All Products
Document Center


Last Updated:May 13, 2024

This topic describes the architecture of E-MapReduce (EMR).

The following figure shows the architecture of EMR. Architecture

EMR consists of four types of services:

  • Open source services

    Apache big data services, such as Hadoop, Hive, and HBase, are integrated into EMR. The versions of the open source services are updated with EMR versions. For more information, see release notes in Overview.


    You are not allowed to update the version of a service in an existing EMR cluster.

  • Open source services enhanced by EMR

    EMR enhances the performance and features of some open source services. Examples:

    The Z-ordering and Data Skipping features are added to Delta Lake. For more information, see Overview.

  • Self-developed services of EMR

    EMR provides the following self-developed services, which ensure that open source components and services can better run on the Alibaba Cloud infrastructure:

    • Shuffle Service is an extended component of EMR. It is used to optimize the shuffle operations of computing engines. For more information, see ESS overview.

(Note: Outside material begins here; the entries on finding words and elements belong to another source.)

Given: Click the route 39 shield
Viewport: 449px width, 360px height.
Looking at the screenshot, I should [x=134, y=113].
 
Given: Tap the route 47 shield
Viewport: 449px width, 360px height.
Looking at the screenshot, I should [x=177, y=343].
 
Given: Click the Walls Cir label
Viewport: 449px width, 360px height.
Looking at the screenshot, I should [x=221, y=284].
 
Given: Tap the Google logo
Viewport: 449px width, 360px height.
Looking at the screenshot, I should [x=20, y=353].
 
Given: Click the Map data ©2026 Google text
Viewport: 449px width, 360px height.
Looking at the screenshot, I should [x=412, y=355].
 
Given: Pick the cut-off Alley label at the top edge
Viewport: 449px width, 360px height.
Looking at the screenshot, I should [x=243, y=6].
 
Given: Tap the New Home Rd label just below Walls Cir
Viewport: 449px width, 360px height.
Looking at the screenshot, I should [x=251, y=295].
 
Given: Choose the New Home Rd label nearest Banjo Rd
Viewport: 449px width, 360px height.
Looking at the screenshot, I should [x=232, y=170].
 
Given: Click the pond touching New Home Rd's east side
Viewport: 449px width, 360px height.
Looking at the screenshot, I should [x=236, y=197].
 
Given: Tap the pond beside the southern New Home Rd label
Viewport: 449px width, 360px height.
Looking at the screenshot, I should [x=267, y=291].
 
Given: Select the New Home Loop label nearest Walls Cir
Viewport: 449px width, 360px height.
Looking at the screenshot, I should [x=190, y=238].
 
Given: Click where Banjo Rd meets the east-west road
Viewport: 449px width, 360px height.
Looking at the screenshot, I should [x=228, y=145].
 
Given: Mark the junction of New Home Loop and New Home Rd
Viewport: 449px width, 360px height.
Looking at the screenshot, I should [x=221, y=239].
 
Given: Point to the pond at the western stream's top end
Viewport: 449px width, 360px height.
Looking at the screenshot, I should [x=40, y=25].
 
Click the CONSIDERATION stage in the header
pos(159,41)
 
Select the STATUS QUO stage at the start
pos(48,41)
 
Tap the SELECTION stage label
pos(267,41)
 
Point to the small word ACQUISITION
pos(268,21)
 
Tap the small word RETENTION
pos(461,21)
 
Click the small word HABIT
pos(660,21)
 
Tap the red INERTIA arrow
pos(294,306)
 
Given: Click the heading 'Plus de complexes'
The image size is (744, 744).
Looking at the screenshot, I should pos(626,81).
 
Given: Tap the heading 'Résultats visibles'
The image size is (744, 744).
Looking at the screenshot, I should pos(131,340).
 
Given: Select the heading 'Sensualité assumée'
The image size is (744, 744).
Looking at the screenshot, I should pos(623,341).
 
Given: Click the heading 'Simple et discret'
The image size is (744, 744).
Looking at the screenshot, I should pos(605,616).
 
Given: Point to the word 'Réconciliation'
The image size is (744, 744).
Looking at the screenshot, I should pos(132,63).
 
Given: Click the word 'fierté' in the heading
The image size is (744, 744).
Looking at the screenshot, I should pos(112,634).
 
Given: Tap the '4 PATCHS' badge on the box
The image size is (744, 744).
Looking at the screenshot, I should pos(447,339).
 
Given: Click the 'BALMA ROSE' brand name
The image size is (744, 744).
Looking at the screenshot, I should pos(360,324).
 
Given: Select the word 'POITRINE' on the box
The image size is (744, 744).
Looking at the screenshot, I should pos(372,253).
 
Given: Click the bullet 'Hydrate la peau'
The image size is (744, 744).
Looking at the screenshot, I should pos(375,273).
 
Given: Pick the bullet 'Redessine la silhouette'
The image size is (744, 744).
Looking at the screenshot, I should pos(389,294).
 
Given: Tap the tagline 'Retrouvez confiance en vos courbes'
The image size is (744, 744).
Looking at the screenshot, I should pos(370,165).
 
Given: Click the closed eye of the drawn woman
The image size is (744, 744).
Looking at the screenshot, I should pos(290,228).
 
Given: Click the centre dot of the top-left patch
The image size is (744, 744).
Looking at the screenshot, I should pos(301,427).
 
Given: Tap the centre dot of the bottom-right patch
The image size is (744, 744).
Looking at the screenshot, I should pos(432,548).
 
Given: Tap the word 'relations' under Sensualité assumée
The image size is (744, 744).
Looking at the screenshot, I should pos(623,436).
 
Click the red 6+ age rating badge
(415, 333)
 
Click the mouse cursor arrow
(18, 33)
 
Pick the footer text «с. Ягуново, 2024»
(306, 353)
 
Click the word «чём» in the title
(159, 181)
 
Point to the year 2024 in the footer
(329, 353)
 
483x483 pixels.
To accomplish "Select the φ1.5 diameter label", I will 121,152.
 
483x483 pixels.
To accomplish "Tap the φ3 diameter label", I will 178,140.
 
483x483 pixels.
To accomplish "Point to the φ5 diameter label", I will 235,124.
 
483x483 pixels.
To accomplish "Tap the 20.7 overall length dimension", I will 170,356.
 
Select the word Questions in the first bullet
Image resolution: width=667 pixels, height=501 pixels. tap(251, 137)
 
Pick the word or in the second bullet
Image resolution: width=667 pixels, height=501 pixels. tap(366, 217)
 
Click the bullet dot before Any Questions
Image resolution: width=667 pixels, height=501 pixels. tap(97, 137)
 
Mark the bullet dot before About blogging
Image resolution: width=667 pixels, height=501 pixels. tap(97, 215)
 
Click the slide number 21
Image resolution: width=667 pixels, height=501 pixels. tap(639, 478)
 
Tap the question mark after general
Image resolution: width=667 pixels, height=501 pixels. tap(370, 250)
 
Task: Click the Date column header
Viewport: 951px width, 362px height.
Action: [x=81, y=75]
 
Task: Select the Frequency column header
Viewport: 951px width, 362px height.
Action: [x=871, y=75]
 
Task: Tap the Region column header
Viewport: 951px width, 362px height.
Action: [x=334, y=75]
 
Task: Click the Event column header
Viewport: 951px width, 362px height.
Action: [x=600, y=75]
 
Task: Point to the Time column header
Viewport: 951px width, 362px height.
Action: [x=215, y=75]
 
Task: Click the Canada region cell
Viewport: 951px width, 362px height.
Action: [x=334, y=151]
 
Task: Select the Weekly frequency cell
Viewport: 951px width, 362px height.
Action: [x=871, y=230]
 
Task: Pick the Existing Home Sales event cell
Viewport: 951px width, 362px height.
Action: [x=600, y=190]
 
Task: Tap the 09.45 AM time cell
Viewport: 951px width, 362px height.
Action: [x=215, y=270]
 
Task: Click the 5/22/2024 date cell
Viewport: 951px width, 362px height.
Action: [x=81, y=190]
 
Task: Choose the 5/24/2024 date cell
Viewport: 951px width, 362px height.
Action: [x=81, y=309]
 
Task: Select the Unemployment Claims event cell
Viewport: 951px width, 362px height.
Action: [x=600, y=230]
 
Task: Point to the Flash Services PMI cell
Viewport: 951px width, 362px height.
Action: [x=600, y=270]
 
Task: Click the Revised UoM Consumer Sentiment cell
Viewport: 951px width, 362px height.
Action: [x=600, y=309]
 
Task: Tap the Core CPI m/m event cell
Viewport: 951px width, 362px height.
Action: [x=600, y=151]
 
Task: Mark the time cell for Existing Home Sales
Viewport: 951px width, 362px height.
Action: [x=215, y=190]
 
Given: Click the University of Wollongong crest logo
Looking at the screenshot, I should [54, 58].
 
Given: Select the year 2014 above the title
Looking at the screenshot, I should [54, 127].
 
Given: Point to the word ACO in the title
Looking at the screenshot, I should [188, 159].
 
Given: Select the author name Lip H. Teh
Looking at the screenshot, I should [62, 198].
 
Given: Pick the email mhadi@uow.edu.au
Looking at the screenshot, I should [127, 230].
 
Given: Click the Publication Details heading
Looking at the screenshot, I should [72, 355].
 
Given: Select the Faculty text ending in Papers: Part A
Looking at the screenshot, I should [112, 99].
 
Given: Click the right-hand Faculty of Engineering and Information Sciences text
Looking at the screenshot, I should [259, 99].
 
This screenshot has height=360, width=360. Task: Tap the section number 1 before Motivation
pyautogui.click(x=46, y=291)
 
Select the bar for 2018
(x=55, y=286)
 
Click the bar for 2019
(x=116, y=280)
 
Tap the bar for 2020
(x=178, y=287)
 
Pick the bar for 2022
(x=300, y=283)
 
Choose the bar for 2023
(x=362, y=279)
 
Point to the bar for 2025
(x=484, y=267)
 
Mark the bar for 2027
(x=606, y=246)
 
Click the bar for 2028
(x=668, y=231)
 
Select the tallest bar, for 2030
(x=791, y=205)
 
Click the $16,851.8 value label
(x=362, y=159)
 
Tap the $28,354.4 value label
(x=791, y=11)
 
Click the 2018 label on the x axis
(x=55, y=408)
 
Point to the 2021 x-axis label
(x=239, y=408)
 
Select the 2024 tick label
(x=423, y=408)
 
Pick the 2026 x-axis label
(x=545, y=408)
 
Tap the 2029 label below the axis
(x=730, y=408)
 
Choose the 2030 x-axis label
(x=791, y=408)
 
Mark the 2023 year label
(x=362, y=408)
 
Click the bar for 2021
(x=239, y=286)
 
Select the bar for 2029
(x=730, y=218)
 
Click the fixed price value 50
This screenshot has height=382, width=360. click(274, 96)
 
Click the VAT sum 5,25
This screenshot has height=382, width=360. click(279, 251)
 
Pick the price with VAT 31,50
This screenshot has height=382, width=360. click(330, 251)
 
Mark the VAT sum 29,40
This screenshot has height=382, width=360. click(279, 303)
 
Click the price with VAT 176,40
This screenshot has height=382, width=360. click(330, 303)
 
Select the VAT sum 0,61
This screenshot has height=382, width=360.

    • SmartData optimizes storage, caching, and computing for various EMR computing engines in a centralized manner and extends storage features. For more information, see SmartData.

  • Alibaba Cloud services

    EMR connects to both open source big data ecosystems and the Alibaba Cloud ecosystem. You can deploy EMR clusters on Alibaba Cloud Elastic Compute Service (ECS) instances or Container Service for Kubernetes (ACK) clusters and store data in Alibaba Cloud Object Storage Service (OSS). You can learn and use Machine Learning Platform for AI (PAI) in an EMR Data Science cluster. EMR is integrated into DataWorks, and you can use EMR as a job computing engine or data storage engine in DataWorks.